Kubernetes and cloud native apps

Editor’s Note: This excerpt from the first chapter of the Manning Book Platform Engineering on Kubernetes explores working with a cloud native app in a Kubernetes cluster — covering local vs. remote clusters, core components and resources, and common challenges — using real-world examples. To read the entire chapter, download the book here.

Cloud native challenges

In contrast to a monolithic application, which will go down entirely if something goes wrong, cloud native applications shouldn’t crash if a service goes down. Cloud native applications are designed for failure and should keep providing valuable functionality in the case of errors.

A degraded service while fixing problems is better than having no access to the application. In this section, you will change some of the service configurations in Kubernetes to understand how the application will behave in different situations.
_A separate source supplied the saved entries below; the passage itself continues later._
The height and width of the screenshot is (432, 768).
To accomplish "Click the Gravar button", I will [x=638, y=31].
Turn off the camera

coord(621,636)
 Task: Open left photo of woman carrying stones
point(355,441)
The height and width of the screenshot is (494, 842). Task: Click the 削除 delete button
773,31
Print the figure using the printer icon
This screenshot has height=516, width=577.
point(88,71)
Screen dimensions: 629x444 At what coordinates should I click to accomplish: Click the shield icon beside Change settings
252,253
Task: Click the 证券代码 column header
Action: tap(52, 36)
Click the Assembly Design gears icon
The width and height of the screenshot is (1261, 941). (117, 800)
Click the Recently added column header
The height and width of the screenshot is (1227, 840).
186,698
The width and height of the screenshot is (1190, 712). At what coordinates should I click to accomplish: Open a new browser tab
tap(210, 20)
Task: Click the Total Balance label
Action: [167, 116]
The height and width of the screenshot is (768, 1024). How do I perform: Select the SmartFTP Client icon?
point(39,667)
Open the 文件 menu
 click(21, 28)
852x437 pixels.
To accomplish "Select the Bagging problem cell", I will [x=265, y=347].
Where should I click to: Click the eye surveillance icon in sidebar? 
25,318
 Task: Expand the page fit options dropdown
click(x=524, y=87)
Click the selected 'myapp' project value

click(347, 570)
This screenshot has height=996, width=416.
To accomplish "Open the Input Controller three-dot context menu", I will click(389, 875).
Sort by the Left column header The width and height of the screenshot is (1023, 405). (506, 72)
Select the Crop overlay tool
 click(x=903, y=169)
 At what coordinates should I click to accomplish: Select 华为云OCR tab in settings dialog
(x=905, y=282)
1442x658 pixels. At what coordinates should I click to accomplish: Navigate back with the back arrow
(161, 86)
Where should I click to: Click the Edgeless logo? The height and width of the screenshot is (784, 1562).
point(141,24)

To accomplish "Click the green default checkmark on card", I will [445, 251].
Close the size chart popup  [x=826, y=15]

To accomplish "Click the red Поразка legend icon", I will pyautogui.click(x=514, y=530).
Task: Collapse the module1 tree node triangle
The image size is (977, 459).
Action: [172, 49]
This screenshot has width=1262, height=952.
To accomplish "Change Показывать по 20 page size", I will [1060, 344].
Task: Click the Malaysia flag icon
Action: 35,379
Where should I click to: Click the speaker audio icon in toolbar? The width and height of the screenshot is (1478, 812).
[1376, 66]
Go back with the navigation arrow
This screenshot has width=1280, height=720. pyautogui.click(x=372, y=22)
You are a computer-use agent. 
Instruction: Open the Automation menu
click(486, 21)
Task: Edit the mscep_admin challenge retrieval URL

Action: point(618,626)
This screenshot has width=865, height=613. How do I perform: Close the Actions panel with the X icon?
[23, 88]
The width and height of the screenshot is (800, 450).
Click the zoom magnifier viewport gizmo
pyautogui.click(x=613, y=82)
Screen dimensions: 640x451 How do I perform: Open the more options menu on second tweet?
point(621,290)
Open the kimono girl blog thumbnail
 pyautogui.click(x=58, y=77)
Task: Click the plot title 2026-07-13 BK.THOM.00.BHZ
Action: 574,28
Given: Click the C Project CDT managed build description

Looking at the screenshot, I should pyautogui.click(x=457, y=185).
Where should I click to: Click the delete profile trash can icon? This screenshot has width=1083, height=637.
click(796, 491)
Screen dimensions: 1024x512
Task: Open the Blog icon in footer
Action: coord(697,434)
In some cases, application/service developers will need to make sure that they build their services to be resilient, and Kubernetes or the infrastructure will solve some concerns.

This article covers some of the most common challenges associated with cloud native applications. I find it useful to know what are the things that are going to go wrong in advance rather than when I am already building and delivering the application.

Planning for cloud native challenges

This following is not an extensive list; it is just the beginning to make sure that you don’t get stuck with problems that are widely known. The following sections will exemplify and highlight these challenges with the Conference application:

Downtime is not allowed: If you are building and running a cloud native application on top of Kubernetes, and you are still suffering from application downtime, then you are not capitalizing on the advantages of the technology stack that you are using.
Service’s built-in resiliency: Downstream services will go down, and you need to ensure that your services are prepared for that. Kubernetes helps with dynamic service discovery, but that is not enough for your application to be resilient.
Dealing with the application state is not trivial: We must understand each service’s infrastructural requirements to allow Kubernetes to scale up and down our services efficiently.
Inconsistent data: A common problem of working with distributed applications is that data is not stored in a single place and tends to be distributed. The application will need to be ready to deal with cases where different services have different views of the state of the world.
Understanding how the application is working (monitoring, tracing, and telemetry): Having a clear understanding of how the application is performing and that it is doing what it is supposed to be doing is essential for quickly finding problems when things go wrong.
Application security and identity management: Dealing with users and security is always an afterthought. For distributed applications, having these aspects clearly documented and implemented early on will help you to refine the application requirements by defining “who can do what and when.”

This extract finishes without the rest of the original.